Tchad: « Boko Haram est responsable» du double attentat-suicide selon François Hollande – 16/06/2015

Lundi 15 juin 2015, N'Djamena (Tchad) | SPRINGER / © REUTERS
Lundi 15 juin 2015, N’Djamena (Tchad) | SPRINGER / © REUTERS

N’Djamena a été frappée lundi pour la première fois par un double attentat-suicide qui a fait 23 morts et une centaine de blessés. Cette attaque n’avait pas été revendiquée dans l’après-midi, mais selon François Hollande, la responsabilité du mouvement islamiste radical ne fait «pas de doute».

Fer de lance dans la guerre contre le groupe islamiste nigérian Boko Haram, le Tchad redoutait depuis des mois des attentats de ce genre sur son sol. C’est chose faite. La capitale N’Djamena a été pour la première fois la cible de deux attaques meurtrières ce lundi qui ont visé le commissariat central et l’école de police. Ce double attentat-suicide a fait 23 morts et 101 blessées. Dans l’après-midi, il n’avait pas été revendiqué. Mais le gouvernement tchadien accuse Boko Haram d’être derrière ces attaques. «Ces terroristes sans foi ni loi seront débusqués et mis hors d’état de nuire où qu’ils soient», selon un communiqué du gouvernement lu à la radio nationale. Quatre «terroristes» auraient également été tués selon les autorités tchadiennes.

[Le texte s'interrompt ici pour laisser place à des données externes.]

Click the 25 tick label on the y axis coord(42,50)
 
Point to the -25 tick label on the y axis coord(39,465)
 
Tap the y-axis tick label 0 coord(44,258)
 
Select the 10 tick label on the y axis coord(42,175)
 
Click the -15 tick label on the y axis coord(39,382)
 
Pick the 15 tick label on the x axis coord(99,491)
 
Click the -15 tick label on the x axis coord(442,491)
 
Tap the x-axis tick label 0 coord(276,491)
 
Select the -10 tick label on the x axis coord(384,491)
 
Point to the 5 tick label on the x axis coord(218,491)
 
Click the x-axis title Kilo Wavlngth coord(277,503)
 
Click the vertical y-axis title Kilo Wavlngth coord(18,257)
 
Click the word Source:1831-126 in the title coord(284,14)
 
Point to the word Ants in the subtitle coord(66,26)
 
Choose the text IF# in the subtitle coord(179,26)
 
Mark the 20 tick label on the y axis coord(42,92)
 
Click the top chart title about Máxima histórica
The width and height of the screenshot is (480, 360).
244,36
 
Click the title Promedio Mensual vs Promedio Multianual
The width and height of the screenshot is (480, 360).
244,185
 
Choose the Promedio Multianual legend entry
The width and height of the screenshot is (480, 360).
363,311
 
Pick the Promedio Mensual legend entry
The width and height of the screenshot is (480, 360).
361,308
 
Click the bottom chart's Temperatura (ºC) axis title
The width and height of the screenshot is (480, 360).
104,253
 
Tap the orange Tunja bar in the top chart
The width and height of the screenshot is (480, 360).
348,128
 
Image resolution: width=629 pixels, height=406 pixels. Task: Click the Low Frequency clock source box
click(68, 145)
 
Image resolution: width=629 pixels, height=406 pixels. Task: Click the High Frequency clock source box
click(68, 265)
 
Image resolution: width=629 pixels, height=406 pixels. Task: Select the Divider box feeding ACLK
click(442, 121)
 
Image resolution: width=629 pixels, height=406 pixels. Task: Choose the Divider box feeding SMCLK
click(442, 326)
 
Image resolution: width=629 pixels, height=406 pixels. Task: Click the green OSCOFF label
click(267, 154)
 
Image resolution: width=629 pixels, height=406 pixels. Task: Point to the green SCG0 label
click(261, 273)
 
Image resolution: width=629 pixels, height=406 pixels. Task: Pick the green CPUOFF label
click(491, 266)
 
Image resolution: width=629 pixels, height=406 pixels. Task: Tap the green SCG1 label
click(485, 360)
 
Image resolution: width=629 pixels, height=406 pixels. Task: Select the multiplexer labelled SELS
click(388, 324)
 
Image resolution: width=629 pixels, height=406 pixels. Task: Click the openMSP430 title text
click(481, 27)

De son côté, la France, l’ancienne puissance coloniale, a rapidement condamné ces attaques meurtrières et assuré le Tchad de son «soutien dans la lutte contre le terrorisme». Depuis Alger, François Hollande a dénoncé un «attentat barbare» et affirmé: «Il n’y a pas de doute que Boko Haram est responsable et devra rendre compte de cette nouvelle horreur humaine.» Le président français a assuré au Tchad la «solidarité» de la France. Ce pays africain est en effet un allié de poids pour Paris dans la lutte contre les groupes jihadistes en Afrique sahélienne. L’armée française a d’ailleurs établi à N’Djamena l’état-major de son opération Barkhane de lutte contre ces groupes.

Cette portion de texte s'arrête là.